Hi Andreas,
I don't see any problem in gwlist/log. pthread_cond_wait releases the mutex
passed to it. Seems you have race on some other place.
Andreas Fink wrote:
> We found a severe bug in gwlib.
>
> We have the following scenario:
>
> A calls debug("xxx",0,"xxxx") which does :
>
> gwlist_add_producer(writers);
>
> and continues but doesnt reach yet this line:
>
> gwlist_remove_producer(writers);
>
>
> at this point the list "writers" is empty but has writers-
> >num_producers=1
>
> B does:
> lock(list); /* atomic lock */
>
> list->single_operation_lock->owner = -1;
> pthread_cond_wait(&list->nonempty, &list-
> >single_operation_lock->mutex);
>
> so it waits until A is calling gwlist_remove_producer()
>
> and wait until A completes.
>
>
> Now A is calling this:
>
> void gwlist_remove_producer(List *list)
> {
> lock(list);
> gw_assert(list->num_producers > 0);
> --list->num_producers;
> pthread_cond_broadcast(&list->nonempty);
> unlock(list);
> }
>
> and gets locked up because the list's atomic lock is locked by B.
>
>
> C now has a new debug message and gets stopped at gwlist_produce().
>
>
> In other words, every process who wants to write to debug log gets
> stuck.
>
> Now there is different solutions to this.

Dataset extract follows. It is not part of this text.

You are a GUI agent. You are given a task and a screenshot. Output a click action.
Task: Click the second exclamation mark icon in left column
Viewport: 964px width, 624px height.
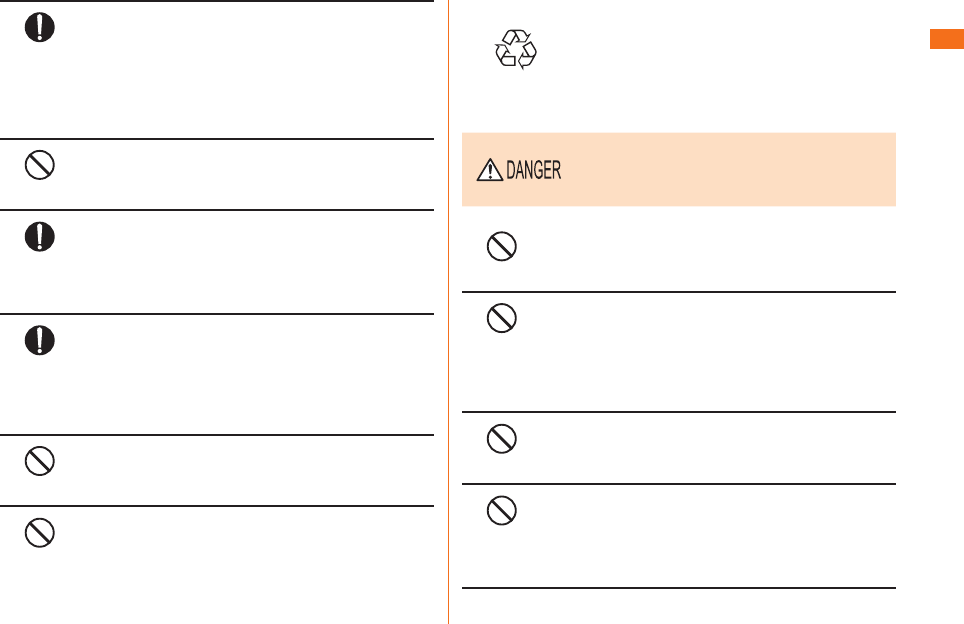pos(40,237)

> Our approach would be to do in gwlist_consume() to do this:
>
>
> unlock(list);
> pthread_cond_wait(&list->nonempty, &list-
> >single_operation_lock->mutex);
> lock(list);
>
>
> Any other ideas?
> maybe no atomic lock around gwlist_remove_producer() ?
>
>
> Andreas Fink
>
> Fink Consulting GmbH
> Global Networks Schweiz AG
> BebbiCell AG
>
> ---------------------------------------------------------------
> Tel: +41-61-6666330 Fax: +41-61-6666331 Mobile: +41-79-2457333
> Address: Clarastrasse 3, 4058 Basel, Switzerland
> E-Mail: [EMAIL PROTECTED]
> www.finkconsulting.com www.global-networks.ch www.bebbicell.ch
> ---------------------------------------------------------------
> ICQ: 8239353 MSN: [EMAIL PROTECTED] AIM: smsrelay Skype: andreasfink
> Yahoo: finkconsulting SMS: +41792457333
--
Thanks,
Alex